İnsanların dönüşümünde anlaşılması gereken temel şeylerden birisi budur. Suçluluk hisseden insanlar kolaylıkla dönüşürler. İyi, haklı hisseden insanlar çok zor dönüşürler. Dindar insanların dönüşmesi çok zordur, dindar olmayan insanlar daha kolay dönüşür. Bu yüzden ne zaman bana dindar birisi gelse onu çok dikkate almam. Ancak ne zamanki dindar olmayan birisi bana gelir, ben onunla gerçekten ilgilenirim. Ben onun üzerine düşerim, onunla birlikte olurum, tamamıyla onun yanında olurum çünkü onda bir olasılık vardır.
Bu yüzden Bankei şöyle der:
"Eğer ben öğretmezsem kim öğretecek? Hepiniz ayrılsanız bile onu burada tutacağım."
Hırsızlık yapan biraderin yüzünden gözyaşları sel gibi aktı. Tüm çalma arzusu yok olmuştu.
Ve ustadan yağan bu şefkatin içinde hırsız artık bir hırsız değildi, o bütünüyle arınmıştı. Ağlamaya başladı ve bu gözyaşları onun kalbini arındırdı. Hırsızlık yapan biraderin yüzünden gözyaşları sel gibi aktı. Tüm çalma arzusu yok olmuştu. Bir ustanın varlığının mucizesi budur. Ve öykü tüm bu politik insanlara ne olduğu hakkında herhangi bir şey söylemiyor.
Hayatın gizemi budur. Hiçbir zaman haklı olduğunu hissetme ve hiçbir zaman haklıymışsın gibi davranma. Asla böyle bir fikre takılıp kalma. Ve asla başka birisi ile ilgili olarak onun yanlış olduğunu düşünme çünkü her ikisi de birlikte var olur: Eğer kendinin haklı olduğunu hissedersen her zaman için diğerlerini kötülersin ve başka birisinin yanlış olduğunu zannedersin. Asla birisini kötüleme ve asla kendini yüceltme; aksi taktirde ıskalayacaksın. İnsanları nasıl olursa olsun kabul et. Onlar böyleler ve onların doğru ya da yanlış olduğuna karar vermek için sen kim oluyorsun. Eğer onlar yanlışsa acı çekerler, eğer onlar doğruysa kutsanırlar. Fakat onları kınamak için sen kim oluyorsun.

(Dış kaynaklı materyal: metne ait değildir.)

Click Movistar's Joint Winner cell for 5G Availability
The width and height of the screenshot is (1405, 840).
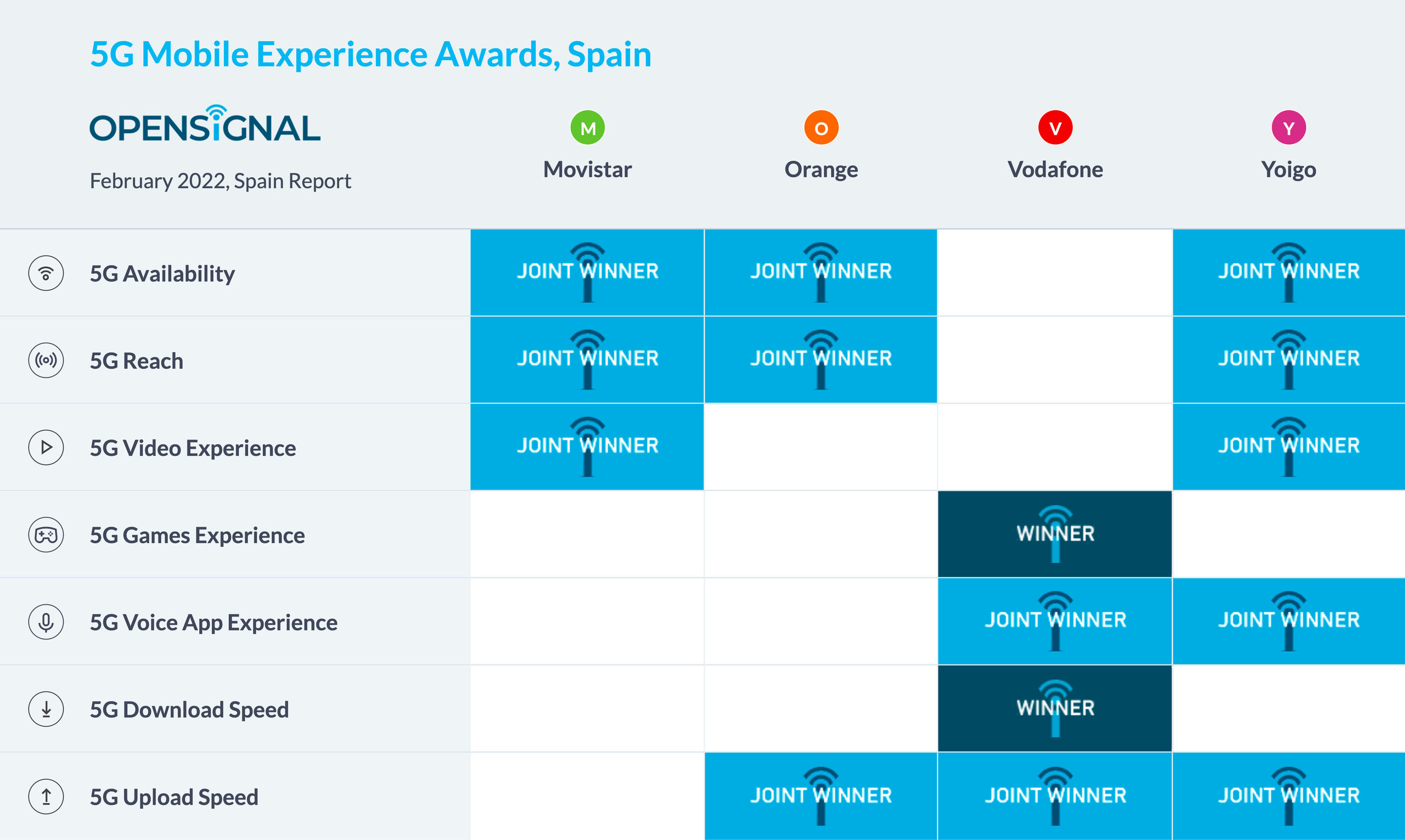click(588, 272)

Senin kınaman sana belli bir ego getirir. Bu nedenle insanlar başkalarının yanlışları hakkında bu kadar çok konuşur. Bu onlara kendilerinin haklı olduğu hissini verir. Birisi bir katildir. Ve onlar iyi hissederler: "Ben bir katil değilim; en azından ben bir katil değilim. Birisi bir hırsızdır ve onlar iyi hisseder: "Ben bir hırsız değilim." Ve bu böyle sürüp gider ve onların egoları güçlenmeye devam eder. İnsanlar, başkalarının günahları ve başkalarının işlediği suçlar ve başkalarının hayatında yanlış giden tüm şeyler hakkında konuşurlar. İnsanlar bunlar hakkında konuşmaya devam edip durur. Bunu abartırlar ve bundan zevk alırlar; bu onlara "Ben iyiyim" duygusu verir. Ancak bu duygu bir engel haline gelecektir.
Sevgi dolu ol, zeki ol, şefkatli ol. Diğerlerine yargılama olmaksızın bak. Ve asla erdemli hissetmeye başlama, asla bir tür kutsallık hissetmeye başlama. Asla bir "Kutsal Adam" ya da "Kutsal Kadın" haline gelme. Asla.
Sıradan kal, hiç kimse olarak kal. Ve senin hiç kimseliğinin içine ölümsüz misafir gelir...senin hiç kimseliğinin içinde sen, bir ev sahibi olursun.